Reply with the data below, repeated exactly in full.

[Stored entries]
----
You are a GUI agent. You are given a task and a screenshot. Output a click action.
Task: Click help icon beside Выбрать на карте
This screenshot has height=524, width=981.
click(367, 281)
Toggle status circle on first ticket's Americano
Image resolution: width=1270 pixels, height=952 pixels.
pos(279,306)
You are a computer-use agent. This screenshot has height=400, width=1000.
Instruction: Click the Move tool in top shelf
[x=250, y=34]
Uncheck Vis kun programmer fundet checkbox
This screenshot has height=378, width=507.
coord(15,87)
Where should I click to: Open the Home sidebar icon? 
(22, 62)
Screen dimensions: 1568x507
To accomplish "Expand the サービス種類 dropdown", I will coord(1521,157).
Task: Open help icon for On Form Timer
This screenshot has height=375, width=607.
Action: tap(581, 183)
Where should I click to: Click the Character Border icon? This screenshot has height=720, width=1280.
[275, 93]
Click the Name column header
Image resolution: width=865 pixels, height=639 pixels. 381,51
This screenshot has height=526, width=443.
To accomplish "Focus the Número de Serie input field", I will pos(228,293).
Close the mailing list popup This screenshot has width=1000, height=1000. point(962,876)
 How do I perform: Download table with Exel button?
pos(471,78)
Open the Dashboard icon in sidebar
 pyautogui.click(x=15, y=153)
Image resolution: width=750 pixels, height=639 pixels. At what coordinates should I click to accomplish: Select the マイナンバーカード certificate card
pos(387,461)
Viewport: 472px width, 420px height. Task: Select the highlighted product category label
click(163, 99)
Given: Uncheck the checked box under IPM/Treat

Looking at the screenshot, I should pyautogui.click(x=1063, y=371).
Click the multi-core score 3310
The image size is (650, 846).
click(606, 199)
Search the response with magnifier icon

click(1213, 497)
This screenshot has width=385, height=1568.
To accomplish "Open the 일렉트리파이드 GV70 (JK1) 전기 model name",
----
■ Result of the exercise:
You are a GUI agent. You are given a task and a screenshot. Output a click action.
Task: Click help icon beside Выбрать на карте
This screenshot has height=524, width=981.
click(367, 281)
Toggle status circle on first ticket's Americano
Image resolution: width=1270 pixels, height=952 pixels.
pos(279,306)
You are a computer-use agent. This screenshot has height=400, width=1000.
Instruction: Click the Move tool in top shelf
[x=250, y=34]
Uncheck Vis kun programmer fundet checkbox
This screenshot has height=378, width=507.
coord(15,87)
Where should I click to: Open the Home sidebar icon? 
(22, 62)
Screen dimensions: 1568x507
To accomplish "Expand the サービス種類 dropdown", I will coord(1521,157).
Task: Open help icon for On Form Timer
This screenshot has height=375, width=607.
Action: tap(581, 183)
Where should I click to: Click the Character Border icon? This screenshot has height=720, width=1280.
[275, 93]
Click the Name column header
Image resolution: width=865 pixels, height=639 pixels. 381,51
This screenshot has height=526, width=443.
To accomplish "Focus the Número de Serie input field", I will pos(228,293).
Close the mailing list popup This screenshot has width=1000, height=1000. point(962,876)
 How do I perform: Download table with Exel button?
pos(471,78)
Open the Dashboard icon in sidebar
 pyautogui.click(x=15, y=153)
Image resolution: width=750 pixels, height=639 pixels. At what coordinates should I click to accomplish: Select the マイナンバーカード certificate card
pos(387,461)
Viewport: 472px width, 420px height. Task: Select the highlighted product category label
click(163, 99)
Given: Uncheck the checked box under IPM/Treat

Looking at the screenshot, I should pyautogui.click(x=1063, y=371).
Click the multi-core score 3310
The image size is (650, 846).
click(606, 199)
Search the response with magnifier icon

click(1213, 497)
This screenshot has width=385, height=1568.
To accomplish "Open the 일렉트리파이드 GV70 (JK1) 전기 model name",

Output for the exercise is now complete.